En pésimo estado de conservación, estos y otros aljibes llegaron hasta fechas recientes. Oportunamente, en 1984, el Ayuntamiento emprendió la tarea de recuperarlos y lo hicieron muy bien Antonio Orihuela Usaz y Carlos Vílchez Vilches, que tuvieron a su cargo una labor tan necesaria que ha evitado sin duda la desaparición de estas reliquias de nuestra evolución urbana.

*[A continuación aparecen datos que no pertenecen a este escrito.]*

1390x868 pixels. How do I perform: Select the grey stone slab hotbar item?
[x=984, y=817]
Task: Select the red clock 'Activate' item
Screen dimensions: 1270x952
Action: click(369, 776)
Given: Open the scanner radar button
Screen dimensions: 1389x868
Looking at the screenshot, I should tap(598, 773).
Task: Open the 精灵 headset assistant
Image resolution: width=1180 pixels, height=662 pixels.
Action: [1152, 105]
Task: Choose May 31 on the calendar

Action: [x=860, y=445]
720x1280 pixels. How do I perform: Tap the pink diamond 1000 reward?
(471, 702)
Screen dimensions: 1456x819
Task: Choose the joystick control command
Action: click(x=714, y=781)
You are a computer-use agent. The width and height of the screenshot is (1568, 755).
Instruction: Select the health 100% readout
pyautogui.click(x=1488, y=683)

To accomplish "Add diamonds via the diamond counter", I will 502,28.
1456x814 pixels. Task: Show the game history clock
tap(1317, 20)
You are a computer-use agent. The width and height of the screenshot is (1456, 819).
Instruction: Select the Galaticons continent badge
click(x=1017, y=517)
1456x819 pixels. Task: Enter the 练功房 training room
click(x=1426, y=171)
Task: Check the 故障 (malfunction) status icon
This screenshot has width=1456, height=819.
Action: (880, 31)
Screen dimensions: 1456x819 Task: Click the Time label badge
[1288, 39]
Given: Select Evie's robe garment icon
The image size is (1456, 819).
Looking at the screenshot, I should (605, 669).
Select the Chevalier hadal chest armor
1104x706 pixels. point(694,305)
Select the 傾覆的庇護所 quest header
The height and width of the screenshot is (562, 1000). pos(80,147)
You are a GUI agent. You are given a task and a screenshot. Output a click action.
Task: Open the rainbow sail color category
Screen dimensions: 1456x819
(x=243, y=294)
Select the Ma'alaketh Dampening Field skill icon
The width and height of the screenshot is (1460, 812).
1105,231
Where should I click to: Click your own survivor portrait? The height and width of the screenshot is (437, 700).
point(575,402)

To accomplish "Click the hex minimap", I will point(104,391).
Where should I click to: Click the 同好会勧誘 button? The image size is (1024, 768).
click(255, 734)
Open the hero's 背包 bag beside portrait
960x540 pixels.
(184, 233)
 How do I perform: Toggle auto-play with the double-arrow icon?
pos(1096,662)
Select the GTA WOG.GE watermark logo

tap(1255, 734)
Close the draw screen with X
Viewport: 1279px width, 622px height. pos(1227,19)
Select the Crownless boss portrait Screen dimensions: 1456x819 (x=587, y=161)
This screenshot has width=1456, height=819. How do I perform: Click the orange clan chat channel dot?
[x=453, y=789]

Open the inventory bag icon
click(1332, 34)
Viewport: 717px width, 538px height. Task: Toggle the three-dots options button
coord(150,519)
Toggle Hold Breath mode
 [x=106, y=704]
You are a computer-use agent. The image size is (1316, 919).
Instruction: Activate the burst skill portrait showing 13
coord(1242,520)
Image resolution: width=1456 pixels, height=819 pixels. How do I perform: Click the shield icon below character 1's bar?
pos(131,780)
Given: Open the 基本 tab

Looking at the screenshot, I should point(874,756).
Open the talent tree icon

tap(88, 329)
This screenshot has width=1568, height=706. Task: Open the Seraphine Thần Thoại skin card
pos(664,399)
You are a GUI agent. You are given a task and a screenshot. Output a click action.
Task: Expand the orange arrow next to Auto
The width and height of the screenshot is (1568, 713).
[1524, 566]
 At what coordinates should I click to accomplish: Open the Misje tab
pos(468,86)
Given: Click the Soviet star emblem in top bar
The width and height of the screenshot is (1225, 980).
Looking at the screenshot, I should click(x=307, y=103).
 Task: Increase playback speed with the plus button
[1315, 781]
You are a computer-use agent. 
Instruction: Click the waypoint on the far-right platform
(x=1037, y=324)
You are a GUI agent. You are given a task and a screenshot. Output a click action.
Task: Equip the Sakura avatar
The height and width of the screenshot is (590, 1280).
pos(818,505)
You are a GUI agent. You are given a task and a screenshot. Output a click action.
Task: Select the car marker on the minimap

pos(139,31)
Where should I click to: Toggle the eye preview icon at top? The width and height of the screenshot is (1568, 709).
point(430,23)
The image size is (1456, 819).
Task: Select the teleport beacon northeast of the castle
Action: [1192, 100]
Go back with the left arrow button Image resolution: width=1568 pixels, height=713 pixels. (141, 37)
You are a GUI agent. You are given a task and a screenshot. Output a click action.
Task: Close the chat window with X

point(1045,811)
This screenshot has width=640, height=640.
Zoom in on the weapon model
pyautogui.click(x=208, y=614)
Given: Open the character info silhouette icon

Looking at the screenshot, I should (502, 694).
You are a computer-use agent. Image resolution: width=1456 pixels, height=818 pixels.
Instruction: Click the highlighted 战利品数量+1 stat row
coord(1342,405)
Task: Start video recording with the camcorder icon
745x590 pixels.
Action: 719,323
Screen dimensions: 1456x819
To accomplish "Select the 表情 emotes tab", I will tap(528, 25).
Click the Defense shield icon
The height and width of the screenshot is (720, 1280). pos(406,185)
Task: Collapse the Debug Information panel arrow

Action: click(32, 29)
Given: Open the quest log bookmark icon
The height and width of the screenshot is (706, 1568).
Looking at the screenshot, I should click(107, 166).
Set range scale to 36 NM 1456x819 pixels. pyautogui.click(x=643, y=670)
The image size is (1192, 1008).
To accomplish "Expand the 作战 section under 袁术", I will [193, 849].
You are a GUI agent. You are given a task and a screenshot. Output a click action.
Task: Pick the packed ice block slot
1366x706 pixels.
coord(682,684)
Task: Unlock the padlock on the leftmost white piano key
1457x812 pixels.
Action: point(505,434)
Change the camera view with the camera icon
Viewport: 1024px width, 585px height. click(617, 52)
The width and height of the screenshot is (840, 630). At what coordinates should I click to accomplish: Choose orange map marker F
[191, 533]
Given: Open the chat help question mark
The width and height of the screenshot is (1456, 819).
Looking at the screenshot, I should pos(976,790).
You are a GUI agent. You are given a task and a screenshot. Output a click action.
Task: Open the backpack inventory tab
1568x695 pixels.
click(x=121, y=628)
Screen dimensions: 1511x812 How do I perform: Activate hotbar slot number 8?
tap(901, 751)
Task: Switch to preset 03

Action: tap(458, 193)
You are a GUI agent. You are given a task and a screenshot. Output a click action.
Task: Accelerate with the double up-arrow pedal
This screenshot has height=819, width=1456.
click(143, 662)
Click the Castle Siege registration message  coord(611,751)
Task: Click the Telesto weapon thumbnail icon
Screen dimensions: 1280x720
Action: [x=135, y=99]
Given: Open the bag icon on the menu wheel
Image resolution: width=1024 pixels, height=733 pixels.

Contemporáneo de los aljibes, fuentes y pilares, los aguadores y las panzudas tinajas de las casas, algunas de bastante capacidad, fue otro personaje que resulta indispensable mencionar cuando se habla del agua en Granada: “El cañero”. Hubo quien definió a estos operarios como “una auténtica masonería, cuyos miembros llegaron a ser virreyes en la vida cotidiana”. Dada la importancia del cometido de estos hombres, muy posiblemente desorbitarían su función, excediéndose en bastantes casos
Eran figuras importantes de la situación y lo sabían. Algunos lectores recordarán a aquellos hombres, con sus brazos arremangados “tomando el pulso húmedo de la tierra”, como decía Eduardo Molina Fajardo. Los consideraba “sucesores de los canaguis moriscos”. Y perduraron hasta nuestros días, como quien dice, “con sus largas y vibrantes medias cañas hurgando en los partidores”.
Fin de la leyenda negra.-
En 1876, apretado con una situación de sanidad pública más y más agobiante cada día –se suceden epidemias de tifus por aquel tiempo-, el Ayuntamiento, al fin, aprueba un proyecto de abastecimiento público de aguas. Será el primero de una interminable lista de proyectos que se suceden a lo largo de muchos años –nada menos que diez hasta 1923- , sin que ninguno de ellos se ponga en marcha.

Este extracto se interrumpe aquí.